I was listening to the radio on the weekend and heard a leading Canadian socialist, Stephen Lewis, lament about the big income gap between the rich and the poor as one of the worst ills in society today. Reflecting on that and on the exodus of millionaires from France in the wake of President Hollande’s proposed 75% income tax for them and on President Obama’s planned tax increases for the wealthy in the United States, made me wonder why so many people take it for granted that income equality is good. It isn’t—in societies based on voluntary trade and when people’s productivity varies. Why?

Redistributing income from the more productive to the less productive is immoral: it undermines our ability to survive and flourish and is therefore anti-human life. It takes away the producer’s incentive and ability to innovate and create—activities that benefit not only the producer but all those with whom he trades, even indirectly, in the form of better, cheaper products, more job opportunities, and a higher standard of living.  Observe that highly productive people tend to flee not only France but also other (mostly European) countries with punishing progressive income tax rates. Ingvar Kamprad, the founder of IKEA and one the wealthiest men in the world, is just one example: he left Sweden for Switzerland more than 30 years ago.

The producers in the income-equalizing Europe and Scandinavia who have accepted income equity as an ideal and stay put, produce less. Unless whole-heartedly embracing altruism, the morality of self-sacrifice, they have less incentive to produce because any extra income they would earn would be taken away and redistributed to uses not chosen by them. Forcible income equalization also undermines the producers’ ability to produce: the wealth that they have created and would have invested in further production is redistributed to say, government social programs, diminishing the producers’ productive capability. In other words, equalizing people’s income is in no-one’s self-interest. It harms the producers and does not benefit the recipients of the redistributed income beyond the short-term. All the socialist experiments throughout history have proven that “redistributing” unearned money to people does not make them more productive. Quite the contrary, it creates long-term misery—the state of the Canada’s native reserves is a graphic contemporary example.

Forcible income equalization by government is immoral also because it, like any initiation of force, undermines our main means of survival: ability to think and act on our thinking. Take an entrepreneur who comes up with an idea for a new business. He does market research to determine potential demand, scouts out suppliers and a location for manufacturing, assesses investors, determines his employment needs, projects income, and prepares a business plan. After all the thinking and planning—using reason—the government announces a higher tax on new businesses that would all but wipe out the entrepreneur’s profit, rendering all his rational conclusions and plans useless. Force, such as progressive income taxes, undermines thinking and acting, preventing or hindering production.

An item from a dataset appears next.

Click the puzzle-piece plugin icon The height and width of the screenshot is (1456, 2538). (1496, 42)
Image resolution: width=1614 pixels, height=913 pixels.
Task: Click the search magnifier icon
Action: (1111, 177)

Finally, income equalization by government is immoral because it is unjust. Those who produce more, through the effort of their own thinking and action, earn the wealth they create and therefore deserve to keep it. They earn their wealth by voluntarily trading with others: when they produce goods and services that others want and sell them at prices others are willing to pay, they deserve the income they get. The more value they create, the higher their income should be. The solution to eradicating poverty is not the elimination of income inequality. Instead, we should embrace income inequality as beneficial to human survival and flourishing and encourage, not punish those with productive ability.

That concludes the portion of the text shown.